Sunflowers and Muddy Campsites

The so-called Masai Steppe section wound up, literally, in Mbeya, Tanzania yesterday afternoon. The TDA is divided into sections. We opened with the Pyramids of Nubia, climbed Biblical Ethiopia, and entered Kenya on Meltdown Madness (a reference to the lava rock desert). The latest experience covered the path from sprawling Nairobi to Rift Valley town. 

Rainy season is upon East Africa and we copped a torrent in Arusha and cycled out of the mist into lovely skies on the steppe. The landscape turns green and some fields greet you with a smiling colour.
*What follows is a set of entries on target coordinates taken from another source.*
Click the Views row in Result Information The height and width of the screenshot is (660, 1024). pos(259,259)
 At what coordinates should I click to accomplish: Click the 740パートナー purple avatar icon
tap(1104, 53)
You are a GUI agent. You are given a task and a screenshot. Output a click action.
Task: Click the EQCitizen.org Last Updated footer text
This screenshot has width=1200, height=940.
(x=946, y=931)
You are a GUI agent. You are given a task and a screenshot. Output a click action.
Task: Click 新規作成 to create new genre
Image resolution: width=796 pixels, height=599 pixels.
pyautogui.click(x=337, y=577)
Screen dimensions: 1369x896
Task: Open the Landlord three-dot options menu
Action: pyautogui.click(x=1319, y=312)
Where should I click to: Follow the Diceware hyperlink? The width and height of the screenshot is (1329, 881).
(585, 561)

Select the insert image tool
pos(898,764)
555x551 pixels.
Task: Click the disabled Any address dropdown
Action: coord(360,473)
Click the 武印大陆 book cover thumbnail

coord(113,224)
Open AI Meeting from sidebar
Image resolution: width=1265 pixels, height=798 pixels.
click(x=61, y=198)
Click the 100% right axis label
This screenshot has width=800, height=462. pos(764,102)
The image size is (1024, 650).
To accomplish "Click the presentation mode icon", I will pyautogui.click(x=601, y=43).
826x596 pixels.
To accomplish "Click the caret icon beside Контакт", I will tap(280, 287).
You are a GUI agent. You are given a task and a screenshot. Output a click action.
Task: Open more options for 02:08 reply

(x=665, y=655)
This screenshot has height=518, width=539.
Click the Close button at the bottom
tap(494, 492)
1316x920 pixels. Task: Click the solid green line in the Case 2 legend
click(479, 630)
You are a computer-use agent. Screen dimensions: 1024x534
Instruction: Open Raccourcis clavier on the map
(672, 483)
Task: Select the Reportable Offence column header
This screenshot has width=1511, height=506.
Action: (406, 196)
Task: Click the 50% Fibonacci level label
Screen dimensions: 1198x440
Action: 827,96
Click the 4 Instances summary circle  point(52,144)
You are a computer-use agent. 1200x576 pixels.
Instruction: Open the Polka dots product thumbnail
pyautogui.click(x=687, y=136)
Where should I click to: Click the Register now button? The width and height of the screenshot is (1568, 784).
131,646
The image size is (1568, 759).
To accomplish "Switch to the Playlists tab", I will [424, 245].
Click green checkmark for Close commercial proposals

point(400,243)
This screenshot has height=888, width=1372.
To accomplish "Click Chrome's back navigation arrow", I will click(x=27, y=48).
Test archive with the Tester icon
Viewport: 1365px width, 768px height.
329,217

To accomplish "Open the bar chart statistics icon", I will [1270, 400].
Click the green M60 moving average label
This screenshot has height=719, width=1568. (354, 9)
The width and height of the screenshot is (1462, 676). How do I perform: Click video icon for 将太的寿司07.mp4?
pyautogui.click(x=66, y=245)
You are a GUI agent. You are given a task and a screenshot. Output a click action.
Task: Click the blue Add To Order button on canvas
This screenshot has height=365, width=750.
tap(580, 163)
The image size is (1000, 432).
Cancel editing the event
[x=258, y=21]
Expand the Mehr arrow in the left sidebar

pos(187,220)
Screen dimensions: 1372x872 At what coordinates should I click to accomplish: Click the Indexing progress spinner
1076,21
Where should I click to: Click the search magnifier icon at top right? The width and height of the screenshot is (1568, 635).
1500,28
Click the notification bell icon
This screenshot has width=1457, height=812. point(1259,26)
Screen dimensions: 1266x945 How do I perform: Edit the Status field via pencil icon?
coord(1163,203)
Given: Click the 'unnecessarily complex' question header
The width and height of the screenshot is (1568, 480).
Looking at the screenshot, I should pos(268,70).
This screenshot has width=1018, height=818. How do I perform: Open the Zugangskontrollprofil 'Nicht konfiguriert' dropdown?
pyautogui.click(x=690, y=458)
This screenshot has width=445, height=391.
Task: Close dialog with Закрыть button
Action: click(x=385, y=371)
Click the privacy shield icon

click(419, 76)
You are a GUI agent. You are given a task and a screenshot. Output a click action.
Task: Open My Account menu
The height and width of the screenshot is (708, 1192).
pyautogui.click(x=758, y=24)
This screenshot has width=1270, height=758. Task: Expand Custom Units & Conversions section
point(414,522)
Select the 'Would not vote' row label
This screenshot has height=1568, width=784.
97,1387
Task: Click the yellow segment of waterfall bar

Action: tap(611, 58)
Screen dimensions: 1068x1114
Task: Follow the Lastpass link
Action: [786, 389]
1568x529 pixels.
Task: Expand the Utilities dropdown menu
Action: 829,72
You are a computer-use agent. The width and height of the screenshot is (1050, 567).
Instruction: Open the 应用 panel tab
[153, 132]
The track eventually became dirt. Until the rain resumed, we had the good fortune to navigate some country roads with well-established, packed "lines" in which we could direct our tires. Our campsites were school soccer fields by the roadside of the village communities where we could stroll and interact with the locals. In one such hamlet, I brought my device and explained the reason for muzungu (foreigners) on bikes in the midst of rural Tanzania. The boys in the hood were impressed.

Around the tents and vehicles on the football pitch, children gathered to gawk at the crazy folks. Unlike in Ethiopia, there was a greater level of engagement with the kids. On the whole, the Tanzanian school-aged students appeared more open to us. Some of our creative participants taught them how to do the hokey pokey.

It was so popular that some of the standing-room only crowd had to climb to get a view of the action.

The day of this camp was wet. Yesterday, on our approach to Mbeya, it was indeed cold and wet. The track became slippery with mud. Suffice to say that we now need to clean our gear, our bikes and take advantage of the brilliant African sun.


  1. How the landscape has changed so quickly!

  2. Glad that the kids learned the hokey-pokey. I guess some things just transcend all languages.